Au « procès des 51 » violeurs de Gisèle Pélicot, face aux images des viols diffusées en audience, Anna Margueritat, journaliste indépendante qui couvre le procès depuis ses débuts sur son compte Instagram pour le rendre le plus accessible possible, éprouve un phénomène de dissociation. Ce mécanisme de protection du cerveau, lié au stress post-traumatique, est commun aux victimes de violences sexuelles, faisant écho à leur état d’anesthésie émotionnelle et physique au moment des faits. Face à une telle violence, le cerveau préfère disjoncter. La journaliste nous explique.

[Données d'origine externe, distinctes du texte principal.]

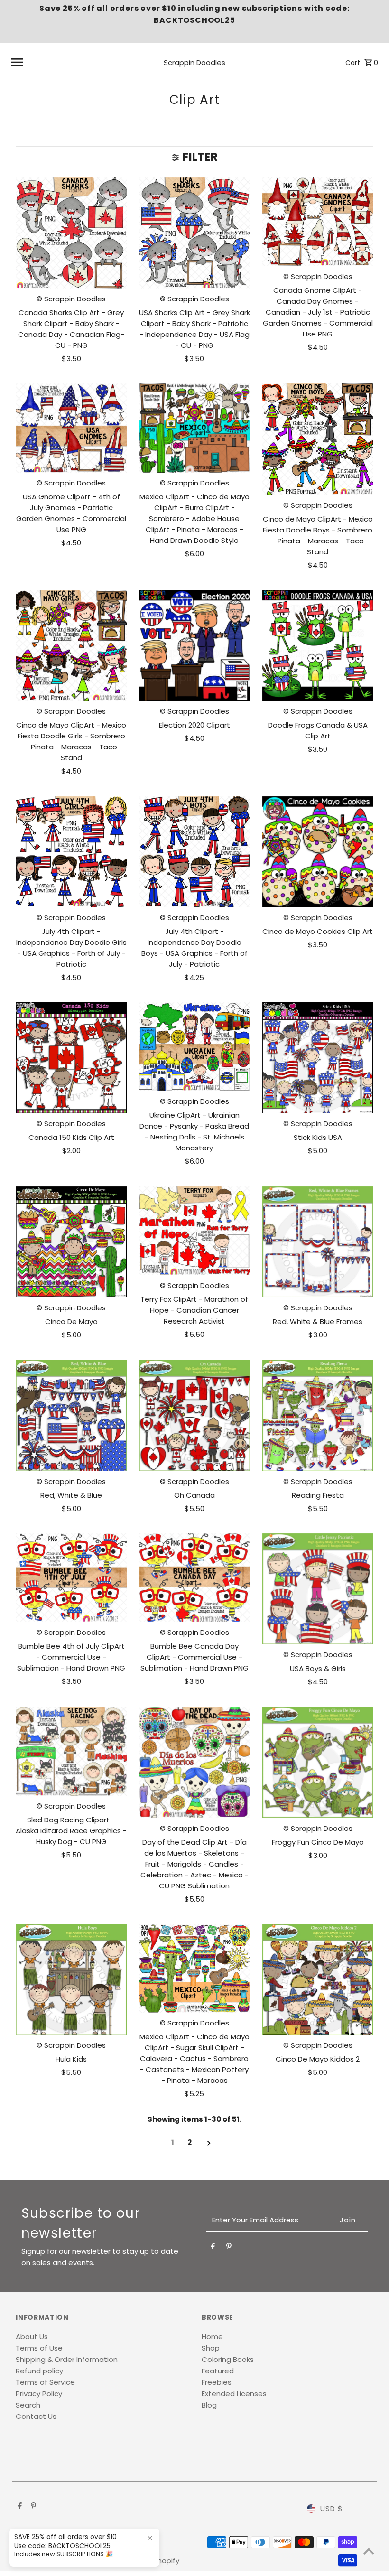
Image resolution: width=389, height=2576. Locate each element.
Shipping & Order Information (67, 2359)
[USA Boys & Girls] (317, 1589)
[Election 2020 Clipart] (194, 645)
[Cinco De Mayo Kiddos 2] (317, 1979)
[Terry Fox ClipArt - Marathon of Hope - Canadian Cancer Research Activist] (194, 1230)
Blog (209, 2405)
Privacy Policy (39, 2394)
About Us (32, 2337)
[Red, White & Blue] (71, 1415)
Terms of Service (45, 2382)
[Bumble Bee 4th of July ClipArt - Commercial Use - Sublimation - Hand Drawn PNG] (71, 1578)
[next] (209, 2143)
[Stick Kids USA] (317, 1058)
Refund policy (39, 2371)
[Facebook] (213, 2248)
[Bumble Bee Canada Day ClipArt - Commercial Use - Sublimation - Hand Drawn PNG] (194, 1578)
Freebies (217, 2382)
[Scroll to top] (369, 2551)
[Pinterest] (229, 2248)
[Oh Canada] (194, 1415)
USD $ (331, 2508)
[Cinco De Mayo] (71, 1241)
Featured (218, 2371)
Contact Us (36, 2416)
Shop (211, 2348)
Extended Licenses (234, 2394)
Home (212, 2337)
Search (28, 2405)
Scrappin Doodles (194, 62)
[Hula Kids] (71, 1979)
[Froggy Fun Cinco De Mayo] (317, 1762)
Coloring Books (228, 2359)
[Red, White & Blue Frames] (317, 1241)
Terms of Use (39, 2348)
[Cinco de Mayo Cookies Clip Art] (317, 851)
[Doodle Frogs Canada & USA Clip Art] (317, 645)
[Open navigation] (75, 62)
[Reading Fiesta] (317, 1415)
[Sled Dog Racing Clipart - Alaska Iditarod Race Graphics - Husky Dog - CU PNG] (71, 1751)
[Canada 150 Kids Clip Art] (71, 1058)
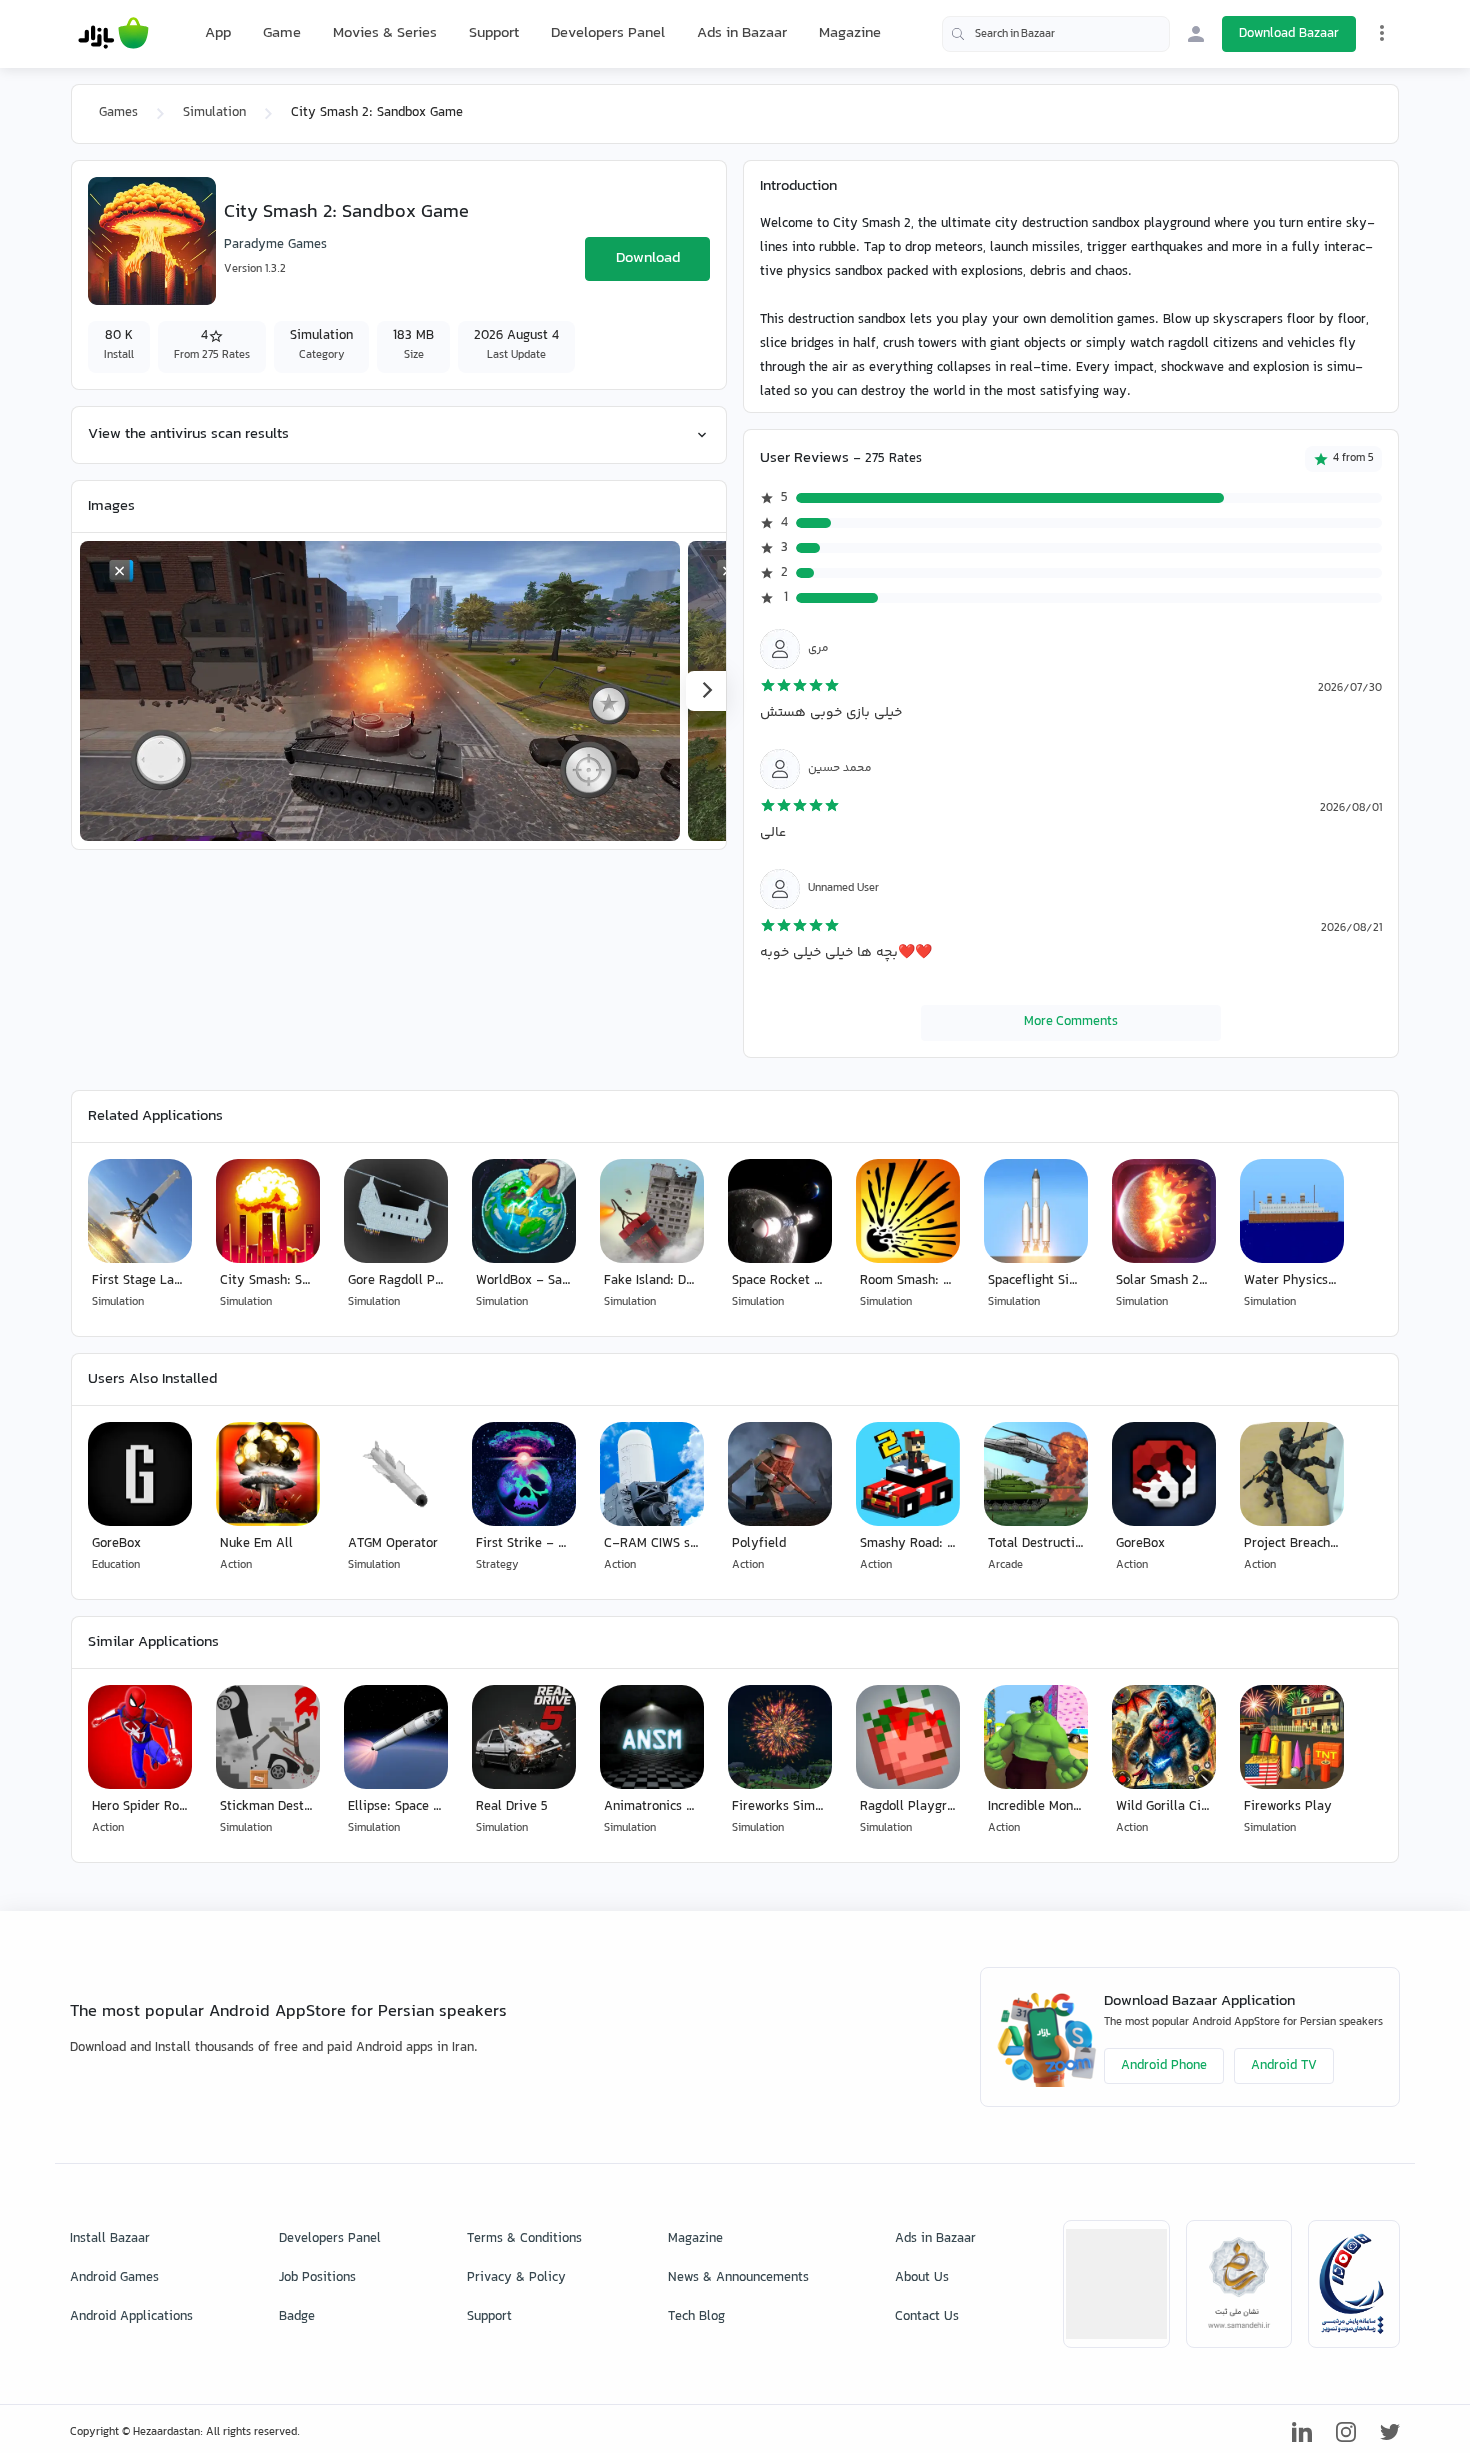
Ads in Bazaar (742, 33)
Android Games (114, 2278)
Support (494, 33)
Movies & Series (385, 33)
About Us (922, 2278)
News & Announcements (738, 2278)
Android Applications (131, 2317)
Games (118, 113)
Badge (297, 2317)
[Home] (113, 34)
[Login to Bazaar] (1196, 34)
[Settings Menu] (1382, 33)
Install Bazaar (110, 2239)
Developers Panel (608, 33)
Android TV (1284, 2066)
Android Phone (1164, 2066)
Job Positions (317, 2278)
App (218, 34)
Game (282, 34)
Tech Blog (696, 2317)
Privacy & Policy (516, 2278)
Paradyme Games (275, 245)
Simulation (214, 113)
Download (648, 258)
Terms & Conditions (524, 2239)
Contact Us (927, 2317)
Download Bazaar (1289, 34)
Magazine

Pourriez-vous décrire la dissociation éprouvée lorsque vous êtes confrontée aux images des viols commis sur Gisèle Pélicot ?

J’ai trouvé la dissociation comme moyen de protection pour pouvoir supporter ces images. Mon cerveau a activé ce mécanisme qu’en tant que victime, je pense qu’on est beaucoup à avoir vécu, mais qu’on n’identifie pas forcément la première fois que ça nous arrive. Là, je ressens que je me déconnecte. Je suis comme à l’extérieur de moi, je me vois assister à la scène parce que c’est trop violent. Mon cerveau préfère s’éteindre.

Si j’ai l’impression d’avoir le recul des écrans, par identification, par empathie pour la victime face à la violence des images, mon cerveau lâche, parce que je ne peux pas regarder un viol.

Est-ce la première fois depuis les violences sexuelles dont vous avez été victime, que ce mécanisme de protection se met en place ? 

J’ai déjà identifié d’autres moments de dissociation, c’est lié au stress post-traumatique. Mais c’était dans des situations beaucoup moins explicites en termes de violence. Dans des petits détails, un parfum, un bruit particulier, une phrase, un gars qui passe et je me dis « avant j’aurais cru que c’était lui ».

Des petites choses beaucoup plus anodines, mais qui me font sentir que j’ai quelque chose qui est prêt à disjoncter à tout moment, parce que ça va être trop proche de ce que j’ai vécu. Mais ce n’est pas aussi fort que face à ces images, c’est plus une micro dissociation.

À quel moment et/ou par quels moyens vous reconnectez-vous à votre corps ? 

Je ne saurais pas l’identifier, je pense que ça se fait tout seul. Ce n’est pas quelque chose de très concret qui viendrait me reconnecter, et parfois c’est un état qui dure bien après l’audience. Mais je pense que c’est la prise de recul et la mise en parallèle avec les expériences des consœurs et confrères qui assistent aux mêmes images, qui me ré-ancrent dans la réalité. 

C’est vraiment dans la parole que je trouve un exutoire, du réconfort. Se retrouver autour d’un verre, discuter, se faire des blagues qu’on aurait trouvé atroces dans un autre contexte, on en a besoin. C’est notre façon d’évacuer et de cathartiser.